INPUT:

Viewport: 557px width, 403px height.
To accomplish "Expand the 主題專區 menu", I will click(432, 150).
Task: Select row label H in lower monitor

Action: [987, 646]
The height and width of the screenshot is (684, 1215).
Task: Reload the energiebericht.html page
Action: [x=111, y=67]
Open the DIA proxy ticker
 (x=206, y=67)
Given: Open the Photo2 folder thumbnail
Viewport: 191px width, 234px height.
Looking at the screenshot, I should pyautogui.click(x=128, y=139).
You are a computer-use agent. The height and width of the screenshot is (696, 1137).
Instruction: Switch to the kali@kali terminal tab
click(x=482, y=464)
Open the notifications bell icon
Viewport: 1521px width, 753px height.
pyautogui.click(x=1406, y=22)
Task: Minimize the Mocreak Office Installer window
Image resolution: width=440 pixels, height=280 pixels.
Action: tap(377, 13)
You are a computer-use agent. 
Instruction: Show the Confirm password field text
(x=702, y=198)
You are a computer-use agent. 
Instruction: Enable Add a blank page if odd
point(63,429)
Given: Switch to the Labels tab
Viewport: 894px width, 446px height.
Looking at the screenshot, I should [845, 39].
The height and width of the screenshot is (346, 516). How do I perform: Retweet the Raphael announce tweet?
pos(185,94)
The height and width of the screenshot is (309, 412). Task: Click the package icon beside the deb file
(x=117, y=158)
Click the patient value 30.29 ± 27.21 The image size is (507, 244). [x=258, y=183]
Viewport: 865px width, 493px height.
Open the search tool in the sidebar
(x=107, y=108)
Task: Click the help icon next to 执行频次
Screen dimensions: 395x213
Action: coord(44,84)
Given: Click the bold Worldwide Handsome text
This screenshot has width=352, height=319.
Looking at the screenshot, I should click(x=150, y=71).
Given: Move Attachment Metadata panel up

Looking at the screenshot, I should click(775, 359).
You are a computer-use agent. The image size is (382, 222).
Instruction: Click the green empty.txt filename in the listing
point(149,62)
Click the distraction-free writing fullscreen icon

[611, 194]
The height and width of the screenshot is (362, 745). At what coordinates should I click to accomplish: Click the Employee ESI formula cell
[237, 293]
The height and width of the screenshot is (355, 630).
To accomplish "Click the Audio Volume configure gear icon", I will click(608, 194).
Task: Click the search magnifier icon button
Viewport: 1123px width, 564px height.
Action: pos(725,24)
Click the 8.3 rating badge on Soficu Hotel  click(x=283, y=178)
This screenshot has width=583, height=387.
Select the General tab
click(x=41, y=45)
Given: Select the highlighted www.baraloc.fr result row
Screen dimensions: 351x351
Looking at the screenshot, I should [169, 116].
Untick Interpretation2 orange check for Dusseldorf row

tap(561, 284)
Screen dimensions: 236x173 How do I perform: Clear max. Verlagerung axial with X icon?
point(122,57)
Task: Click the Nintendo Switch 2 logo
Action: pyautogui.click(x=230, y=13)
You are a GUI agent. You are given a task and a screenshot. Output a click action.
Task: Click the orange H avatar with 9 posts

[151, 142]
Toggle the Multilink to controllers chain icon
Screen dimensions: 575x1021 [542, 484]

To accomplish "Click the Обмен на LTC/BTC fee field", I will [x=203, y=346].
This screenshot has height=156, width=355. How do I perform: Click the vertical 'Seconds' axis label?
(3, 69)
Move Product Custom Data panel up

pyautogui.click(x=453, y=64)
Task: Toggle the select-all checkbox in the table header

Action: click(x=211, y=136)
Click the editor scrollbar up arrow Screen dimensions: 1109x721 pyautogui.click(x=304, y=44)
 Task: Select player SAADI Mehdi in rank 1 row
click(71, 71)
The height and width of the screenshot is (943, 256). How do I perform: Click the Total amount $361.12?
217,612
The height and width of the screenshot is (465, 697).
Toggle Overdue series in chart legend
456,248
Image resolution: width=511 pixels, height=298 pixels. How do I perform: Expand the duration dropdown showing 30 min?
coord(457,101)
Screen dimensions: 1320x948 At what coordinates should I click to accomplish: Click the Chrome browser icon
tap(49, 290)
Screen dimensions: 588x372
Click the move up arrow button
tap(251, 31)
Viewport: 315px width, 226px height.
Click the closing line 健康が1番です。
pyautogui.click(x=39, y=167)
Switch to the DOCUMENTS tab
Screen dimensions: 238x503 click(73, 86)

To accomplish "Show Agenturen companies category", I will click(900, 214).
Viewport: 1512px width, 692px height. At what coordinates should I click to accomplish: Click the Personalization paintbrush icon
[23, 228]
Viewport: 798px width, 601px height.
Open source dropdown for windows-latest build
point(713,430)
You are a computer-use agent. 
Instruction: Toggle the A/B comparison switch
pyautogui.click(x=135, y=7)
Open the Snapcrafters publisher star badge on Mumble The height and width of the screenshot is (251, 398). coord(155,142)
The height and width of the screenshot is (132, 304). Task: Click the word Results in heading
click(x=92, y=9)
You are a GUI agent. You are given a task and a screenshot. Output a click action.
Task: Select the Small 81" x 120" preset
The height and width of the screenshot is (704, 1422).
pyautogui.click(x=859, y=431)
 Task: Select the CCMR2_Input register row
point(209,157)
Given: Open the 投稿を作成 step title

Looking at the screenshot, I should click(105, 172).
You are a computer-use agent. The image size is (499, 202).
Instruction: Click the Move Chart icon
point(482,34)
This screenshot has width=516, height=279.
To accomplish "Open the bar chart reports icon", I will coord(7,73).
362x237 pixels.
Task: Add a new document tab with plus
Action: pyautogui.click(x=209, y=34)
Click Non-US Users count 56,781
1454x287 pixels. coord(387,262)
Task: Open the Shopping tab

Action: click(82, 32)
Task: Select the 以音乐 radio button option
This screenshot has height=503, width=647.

ASSIGNED TASK:
Every line in the records above that contains the word "size" should be copied out.

SOLUTION BELOW:
Click the patient value 30.29 ± 27.21 The image size is (507, 244). [x=258, y=183]
You are a computer-use agent. The image size is (382, 222).
You are a computer-use agent. The image size is (499, 202).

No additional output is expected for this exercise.